Bild: Nicht barrierefrei: Der Hauseingang von Nicola Arsic in Berlin-Kreuzberg
Berlin taz | Dass es um die Barrierefreiheit in Berlin nicht allzu gut
bestellt ist, weiß Nicola Arsic aus eigener Erfahrung. In anderen Städten
sei man viel weiter, sagt der serbische Architekt, der im Rollstuhl sitzt.
„Hier kann ich nur an bestimmten U-Bahnhöfen ein- und aussteigen, weil es
nicht überall Aufzüge gibt.“ Auch öffentliche Gebäude seien oft mit
Barrieren ausgestattet, beim neuen BER etwa gebe es unnötige Stufen und
„lebensgefährliche“, da zu steile Rampen ohne Geländer. „Offensichtlich…
das Thema noch nicht bei allen Verantwortlichen in Politik und Verwaltung
angekommen“, sagt Arsics Ehemann Dennis Kuhlow.
Die Verbitterung, die aus den beiden spricht, ist verständlich. Seit mehr
als zwei Jahren kämpft das Paar darum, wenigstens im privaten Wohnumfeld
mehr Barrierefreiheit herzustellen – und bekommt es mit massiven
Widerständen zu tun.
Im Oktober 2020 zog Arsic in Kuhlows Wohnung im 10. Stock eines
70er-Jahre-Baus mit Aufzug in Kreuzberg, wo dieser schon mehrere Jahre
lebte. Allerdings ist der Hauseingang nur über sechs Stufen zu erreichen,
weshalb Arsic das Gebäude nicht allein betreten kann.
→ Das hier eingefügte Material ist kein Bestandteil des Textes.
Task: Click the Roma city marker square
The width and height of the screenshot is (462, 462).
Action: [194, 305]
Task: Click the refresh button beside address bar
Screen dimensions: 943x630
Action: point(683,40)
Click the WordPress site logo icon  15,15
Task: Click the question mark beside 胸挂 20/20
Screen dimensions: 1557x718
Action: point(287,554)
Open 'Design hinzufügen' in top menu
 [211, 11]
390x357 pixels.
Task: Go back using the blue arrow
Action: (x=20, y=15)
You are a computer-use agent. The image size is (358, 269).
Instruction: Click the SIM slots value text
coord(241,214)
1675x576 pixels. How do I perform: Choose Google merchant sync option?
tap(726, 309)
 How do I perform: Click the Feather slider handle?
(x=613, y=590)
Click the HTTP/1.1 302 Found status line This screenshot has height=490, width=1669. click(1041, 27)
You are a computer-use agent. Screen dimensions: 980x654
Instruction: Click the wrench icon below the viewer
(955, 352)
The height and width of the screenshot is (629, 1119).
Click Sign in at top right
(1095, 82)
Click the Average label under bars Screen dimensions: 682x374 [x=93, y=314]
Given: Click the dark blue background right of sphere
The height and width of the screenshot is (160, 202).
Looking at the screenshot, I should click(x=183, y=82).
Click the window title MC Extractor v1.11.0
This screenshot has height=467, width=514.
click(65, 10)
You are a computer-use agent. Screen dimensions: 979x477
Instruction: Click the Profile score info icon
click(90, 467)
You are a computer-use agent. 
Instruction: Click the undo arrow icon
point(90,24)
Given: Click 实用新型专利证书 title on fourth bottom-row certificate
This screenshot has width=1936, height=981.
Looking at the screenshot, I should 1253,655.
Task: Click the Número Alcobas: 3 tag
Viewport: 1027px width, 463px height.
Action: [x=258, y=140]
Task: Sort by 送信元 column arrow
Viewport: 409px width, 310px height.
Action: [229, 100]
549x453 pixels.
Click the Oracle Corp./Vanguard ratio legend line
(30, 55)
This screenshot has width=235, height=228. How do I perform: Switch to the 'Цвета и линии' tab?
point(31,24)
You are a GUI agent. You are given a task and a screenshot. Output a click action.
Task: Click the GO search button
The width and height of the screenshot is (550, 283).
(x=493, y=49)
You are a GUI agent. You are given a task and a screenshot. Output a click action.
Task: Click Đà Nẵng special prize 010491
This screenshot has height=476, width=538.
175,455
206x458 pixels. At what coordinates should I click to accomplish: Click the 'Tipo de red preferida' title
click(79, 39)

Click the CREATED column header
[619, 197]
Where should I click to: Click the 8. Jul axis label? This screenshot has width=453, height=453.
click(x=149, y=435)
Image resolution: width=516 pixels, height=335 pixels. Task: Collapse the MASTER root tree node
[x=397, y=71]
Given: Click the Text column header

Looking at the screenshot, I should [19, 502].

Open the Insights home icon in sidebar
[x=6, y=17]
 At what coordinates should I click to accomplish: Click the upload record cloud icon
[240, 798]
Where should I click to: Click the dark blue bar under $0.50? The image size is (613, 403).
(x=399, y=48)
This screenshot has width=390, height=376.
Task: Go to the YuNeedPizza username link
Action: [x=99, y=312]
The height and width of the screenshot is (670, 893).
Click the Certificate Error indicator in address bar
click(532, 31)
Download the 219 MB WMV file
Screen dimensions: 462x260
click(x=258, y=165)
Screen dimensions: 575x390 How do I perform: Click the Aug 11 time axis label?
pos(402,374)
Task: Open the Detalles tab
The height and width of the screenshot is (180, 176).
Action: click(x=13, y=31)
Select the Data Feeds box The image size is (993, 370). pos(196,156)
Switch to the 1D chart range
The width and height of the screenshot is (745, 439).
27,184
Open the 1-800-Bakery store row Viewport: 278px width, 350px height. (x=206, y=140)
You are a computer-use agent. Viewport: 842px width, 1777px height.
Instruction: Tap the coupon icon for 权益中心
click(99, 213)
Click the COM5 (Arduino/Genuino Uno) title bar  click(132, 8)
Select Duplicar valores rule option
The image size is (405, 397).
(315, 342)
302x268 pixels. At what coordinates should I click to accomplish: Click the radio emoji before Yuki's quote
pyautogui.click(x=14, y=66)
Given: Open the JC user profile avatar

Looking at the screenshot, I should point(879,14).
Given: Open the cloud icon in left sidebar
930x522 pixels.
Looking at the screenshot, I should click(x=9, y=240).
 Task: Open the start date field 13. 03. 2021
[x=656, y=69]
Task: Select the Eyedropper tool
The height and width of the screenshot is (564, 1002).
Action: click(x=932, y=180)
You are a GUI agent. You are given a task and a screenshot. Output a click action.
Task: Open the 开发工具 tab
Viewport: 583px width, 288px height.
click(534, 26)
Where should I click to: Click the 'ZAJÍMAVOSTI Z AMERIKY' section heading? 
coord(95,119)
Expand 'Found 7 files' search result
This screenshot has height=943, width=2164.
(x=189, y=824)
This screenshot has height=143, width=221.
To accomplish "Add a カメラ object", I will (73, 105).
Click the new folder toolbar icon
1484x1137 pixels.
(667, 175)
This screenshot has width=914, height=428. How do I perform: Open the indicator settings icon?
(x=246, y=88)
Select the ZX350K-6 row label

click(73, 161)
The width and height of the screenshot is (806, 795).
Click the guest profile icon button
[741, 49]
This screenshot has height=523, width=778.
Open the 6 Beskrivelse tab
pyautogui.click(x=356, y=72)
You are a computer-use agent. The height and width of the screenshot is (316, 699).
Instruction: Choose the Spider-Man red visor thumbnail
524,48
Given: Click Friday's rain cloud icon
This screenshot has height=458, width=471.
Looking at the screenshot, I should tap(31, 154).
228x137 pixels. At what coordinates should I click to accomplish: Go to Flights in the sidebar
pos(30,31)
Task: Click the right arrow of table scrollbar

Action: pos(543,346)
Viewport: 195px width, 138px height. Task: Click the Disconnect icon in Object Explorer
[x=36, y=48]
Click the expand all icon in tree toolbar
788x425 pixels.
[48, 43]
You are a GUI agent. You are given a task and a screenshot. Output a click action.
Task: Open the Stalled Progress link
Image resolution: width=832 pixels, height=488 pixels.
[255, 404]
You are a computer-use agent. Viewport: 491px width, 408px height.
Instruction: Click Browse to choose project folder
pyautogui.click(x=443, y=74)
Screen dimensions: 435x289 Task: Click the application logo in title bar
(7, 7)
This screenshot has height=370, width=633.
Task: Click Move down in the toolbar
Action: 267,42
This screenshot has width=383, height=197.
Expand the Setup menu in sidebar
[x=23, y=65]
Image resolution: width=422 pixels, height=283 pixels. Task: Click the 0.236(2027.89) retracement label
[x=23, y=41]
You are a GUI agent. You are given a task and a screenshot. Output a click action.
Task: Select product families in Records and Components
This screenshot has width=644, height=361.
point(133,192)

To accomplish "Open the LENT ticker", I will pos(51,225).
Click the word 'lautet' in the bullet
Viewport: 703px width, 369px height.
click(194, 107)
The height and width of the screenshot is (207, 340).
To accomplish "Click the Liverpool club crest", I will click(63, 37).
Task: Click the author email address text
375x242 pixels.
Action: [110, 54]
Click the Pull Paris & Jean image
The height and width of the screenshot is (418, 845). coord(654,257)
Das Paar schlug daher
dem Vermieter, der landeseigenen Gewobag, die Installation einer Rampe vor.
Arsic selbst fertigte einen Plan nach allen Regeln deutscher
DIN-Sicherheitsnormen an, sein Mann besorgte beim Bezirksamt die Zusage,
die Kosten von rund 25.000 Euro zu übernehmen.
Doch die Gebowag wollte nicht. Erst reagierte man über Monate gar nicht auf
Kuhlows Briefe, dann lehnte man die Rampe ab: zu teuer, zu gefährlich,
unnötig. Daraufhin verklagten Arsic und Kuhlow ihren Vermieter – und
bekamen Recht. Der Bau einer Rampe sei kein „erheblicher Eingriff in die
Bausubstanz“, heißt es im Urteil des Amtsgerichts vom vorigen März – sie
stelle sogar eine „dauerhafte Wertverbesserung“ dar.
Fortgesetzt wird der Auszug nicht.